In general, higher‐order correlation detectors perform well in passive detection for signals of high third‐ and fourth‐order moments. Previous studies by the authors have shown that the normalized third‐ and fourth‐order signal moments are reliable indicators of higher‐order correlation detector performance [Pflug et al. (1992b)]. For a deterministic energy transient of known moments through fourth order, it is possible to predict theoretically the amount of gain over an ordinary cross‐correlation detector for a bicorrelation or tricorrelation detector applied in a noise environment of known variance. In this paper, formulas that predict detector performance for passive detection at the minimum detectable level are derived. The noise is assumed to be stationary and zero mean with Gaussian correlation central ordinate probability density functions. To test the formulas, SNR detection and gain curves are generated using hypothesis testing and Monte Carlo simulations on a set of test signals.

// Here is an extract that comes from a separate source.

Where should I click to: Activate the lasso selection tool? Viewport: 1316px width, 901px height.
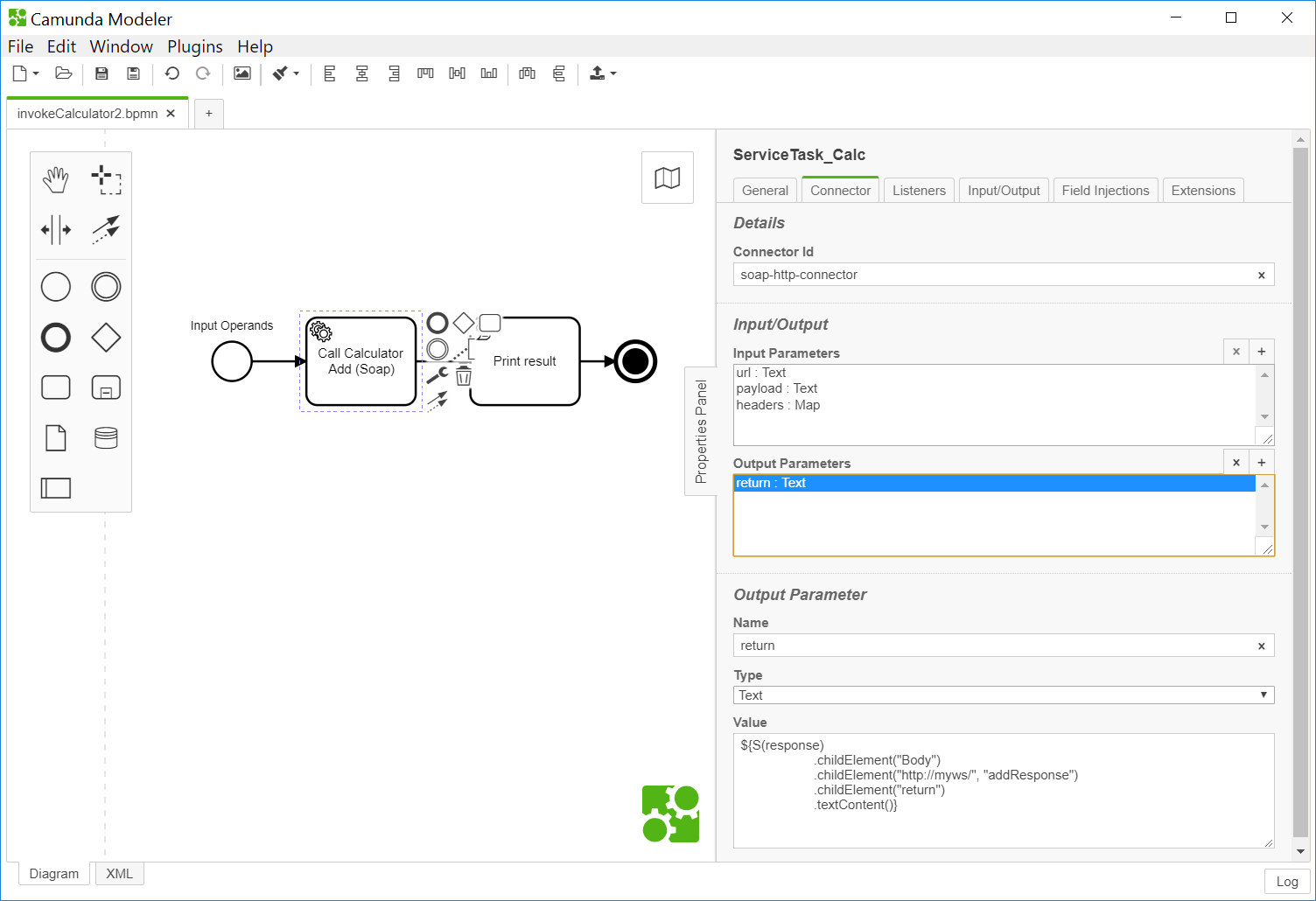pos(107,178)
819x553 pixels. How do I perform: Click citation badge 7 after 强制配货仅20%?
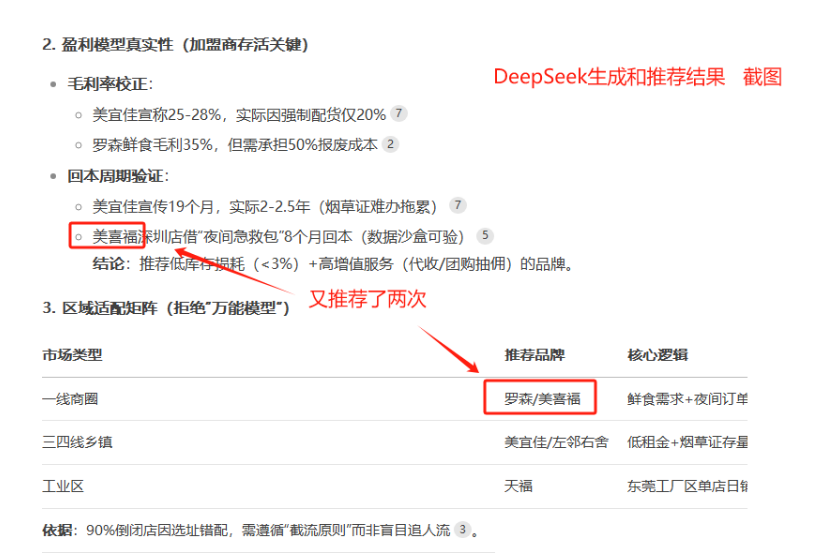click(x=399, y=114)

The test signals are created by varying the time width of a pulse‐like signal in a sampling window of fixed time duration, resulting in a set of test signals with varying signal moments. Good agreement is found between the simulated and theoretical results. The effects of observation time (length of detection window) and sampling interval on detector performance are also discussed and illustrated with computer simulations. The prediction formulas indicate that decreasing the observation time or the sampling interval (assuming the signal is sufficiently sampled and the detection window contains the entire signal) improves detection performance. However, the rate of improvement is different for the three detectors. The SNR required to achieve the minimum detectable level of detection performance at a given probability of false alarm (Pfa) decreases with the fourth root of the observation time and sampling interval for the cross‐correlation detector, the sixth root for the bicorrelation detector, and the eighth root for the tricorrelation detector. Relative detector performance also varies with Pfa. The probability of detection (Pd) for higher‐order detectors degrades less rapidly with decreasing Pfa than the Pd for ordinary correlations. Thus higher‐order correlators can be especially appropriate when a very low Pfa is required.
J. Acoust. Soc. Am.
J. Acoust. Soc. Am. 98, 248 (1995)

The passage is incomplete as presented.